El tercer interés de Guijo está en el maravilloso hotelito rural que nos buscamos, Casa La Abuela (Calle del Tejar, 63), con buena atención y un espléndido desayuno con pan de pueblo tostado untado con mantequilla y mermeladas locales (lógicamente) de melocotón y cereza.
La leyenda dice que Viriato, lider de los lusitanos, nació aquí. En Guijo celebran también un mercado vetón, que recuerda a la tribu prerromana de origen celta que ocupó la zona.
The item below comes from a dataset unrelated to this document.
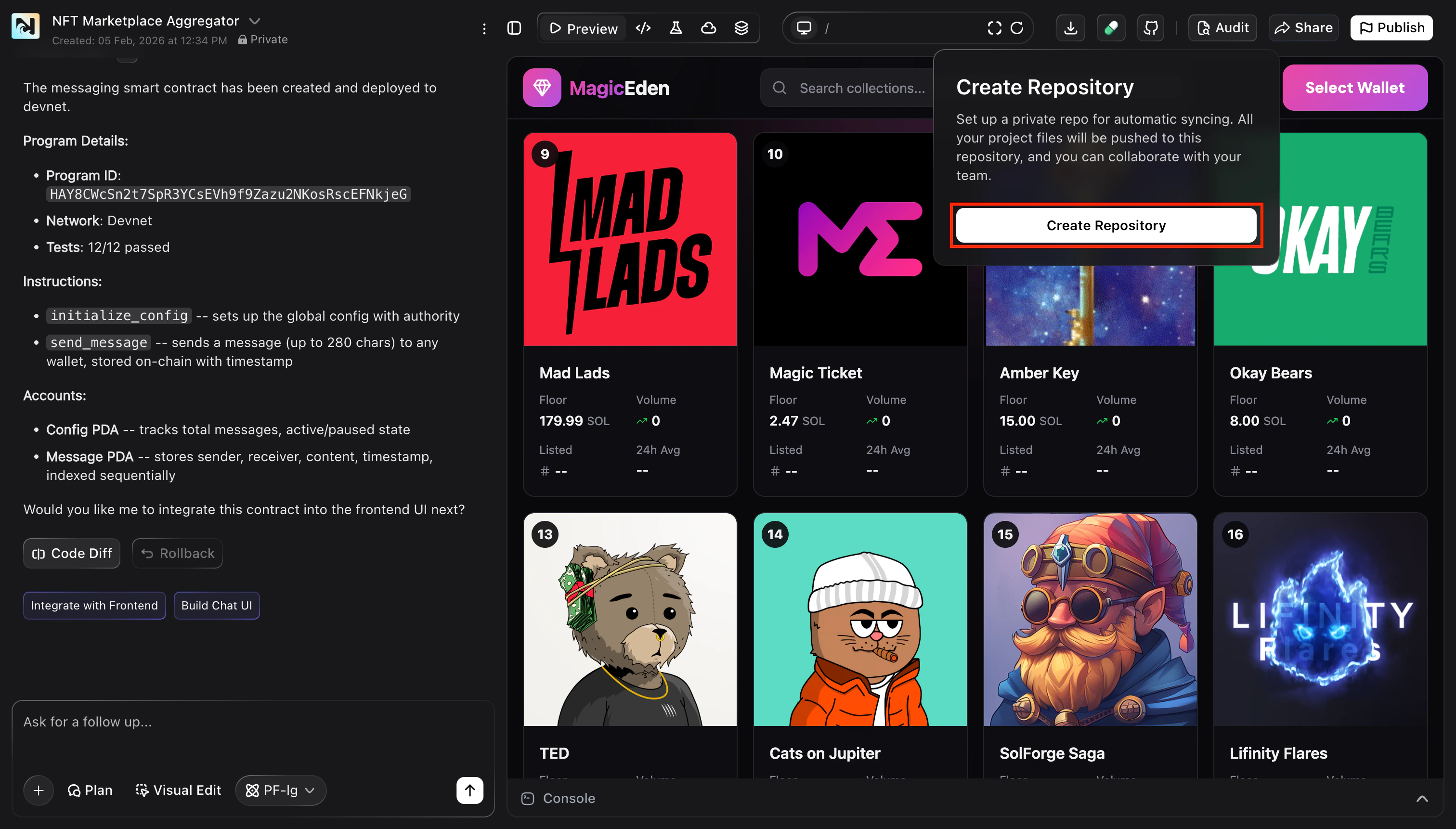This screenshot has height=829, width=1456.
Task: Open the three-dot options menu
Action: coord(484,28)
martes, 2 de abril de 2013

Castillo de los Condes de Oropesa


Cruce de caminos, Jarandilla de la Vera (Cáceres) tiene un parador en el castillo de los Condes de Oropesa, que fue donde paró en 1556 el emperador Carlos I (de España y V de Alemania) un tiempo hasta que estuvo preparado el Monasterio de Yuste para su retirada del poder y de la vida.
El castillo es del siglo XV y desde el siglo anterior pertenecía a la importante familia de los Álvarez de Toledo. Tiene dos imponentes torres cuadradas y dos circulares. También hay una galería de arcos góticos muy bella en su patio interior.
En Jarandilla podemos echar un vistazo a la iglesia de Santa María de la Torre, de los s.XII-XII (una fortaleza al borde de una peña, que no es otra cosa que una edificación sobre un castro celta) y a la iglesia de San Agustín, del s.XVI, que fue un monasterio de agustinos recoletos con su colegio al lado.
En Jarandilla hay un restaurante que se llama Puta Parió. El domingo de resurrección hacen una curiosa procesión en la que los hombres van por una calle, las mujeres por otra y en una plaza se produce el Encuentro (así, con mayúsculas). También queman el Judas, un muñeco con la cabeza de calabaza y el cuerpo de paja, ante la algarabía de la población.